Decenas de años han demostrado la absoluta ineficiencia de la comisión de acusaciones; el Consejo Superior de la Judicatura, que en principio tenía la competencia disciplinaria respecto de los altos magistrados, fue despojado de esta por una sentencia de la Corte Constitucional. Con lo anterior, ellos quedaron sin ningún control efectivo y gozan de la más completa impunidad. En contraste, los congresistas están sobrecontrolados con pérdida de investidura ante el Consejo de Estado, juzgamiento penal por la Corte Suprema de Justicia y control disciplinario del Procurador. El cruce de controles produjo una mayor ineficiencia del control político. Otra sería la situación si los magistrados tuvieran controles equivalentes. Así las cosas, es muy probable que no se esclarezcan los hechos ni se sancione a los responsables, y tan solo quede el escándalo que poco sirve y solo afecta negativamente a las instituciones.

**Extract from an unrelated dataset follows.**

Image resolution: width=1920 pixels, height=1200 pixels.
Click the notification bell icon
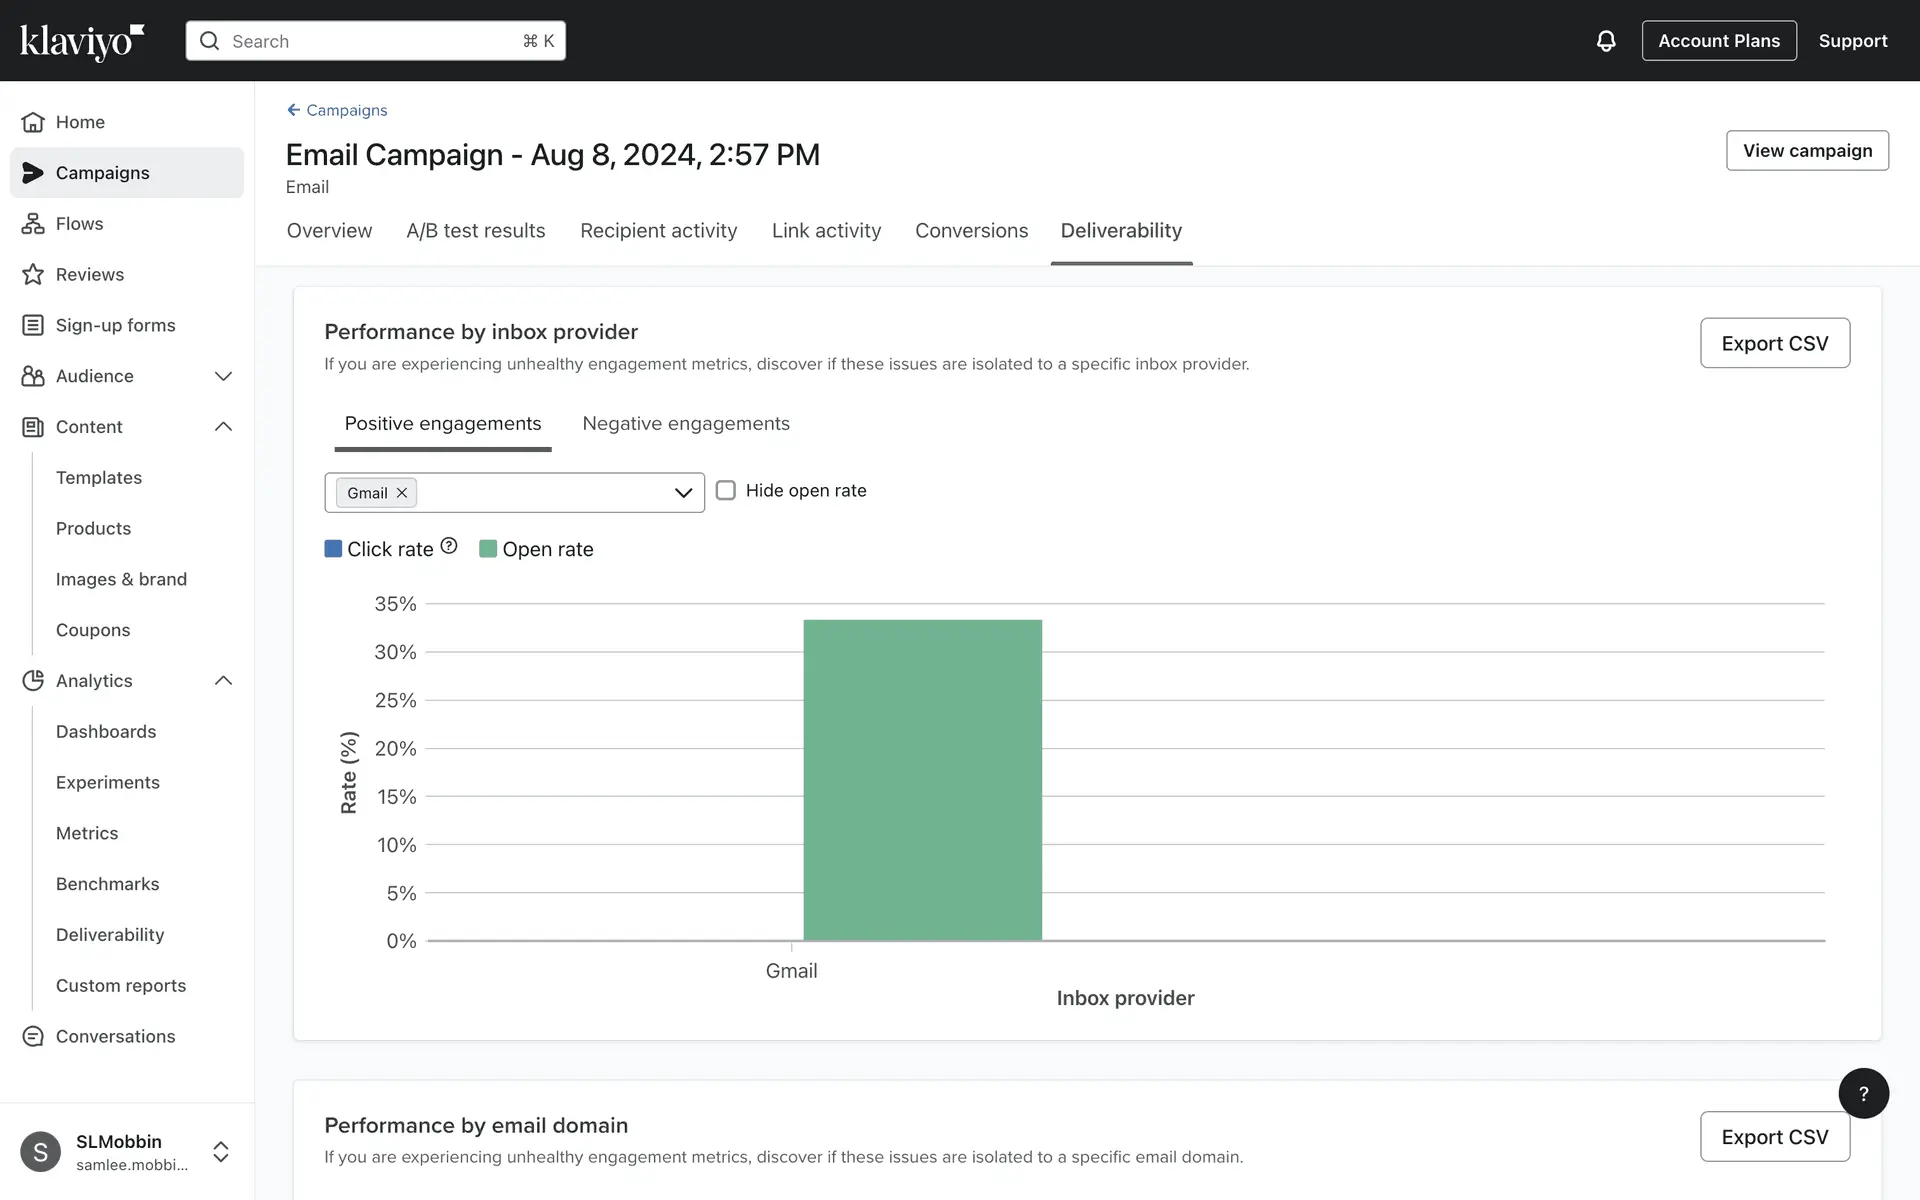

El constituyente de 1991 fue ingenuo al pretender que los magistrados incidieran favorablemente en las elecciones de los altos funcionarios del Estado. El efecto fue perverso; las malas prácticas políticas se proyectaron en las corporaciones judiciales. La Corte Constitucional participa en la elección de Procurador y de Registrador, con la particularidad en este último caso de que los electores son solamente los presidentes de las corporaciones, con lo cual la incidencia del presidente de la Corte Constitucional puede ser determinante, y este año se debe realizar la elección.

La magistratura ha sido identificada, por muchos que aspiran a esta, como el trampolín para el éxito profesional, económico o político, socavando sus fundamentos y viciando sus decisiones. Los intereses particulares y las agendas personales, en muchos casos, han prevalecido sobre las competencias estatales.

La Constitución, siguiendo el modelo norteamericano, estableció que la Corte Constitucional, a su arbitrio, podría eventualmente revisar los fallos de tutela. A la Corte llegan mensualmente más de veinte mil tutelas, de las cuales se seleccionan unas pocas, en proporciones inferiores a cinco de cada mil. En estas condiciones, obtener la selección de un expediente se convirtió en un verdadero privilegio y, con ello, en una posibilidad para la corrupción.

La denuncia contra Jorge Pretelt indica, mírese por donde se mire, que se debe adelantar una profunda reforma de la justicia; que no hay controles efectivos para los altos magistrados; que se deben rescatar los altos cargos judiciales, para que no sean presa de oportunistas, arribistas e inescrupulosos, dispuestos a realizar sus intereses personales; que se debe cambiar el procedimiento de selección de tutelas, sin caer en formalismo y tecnicismos como la casación, y que el escándalo solo afecta la credibilidad de las instituciones.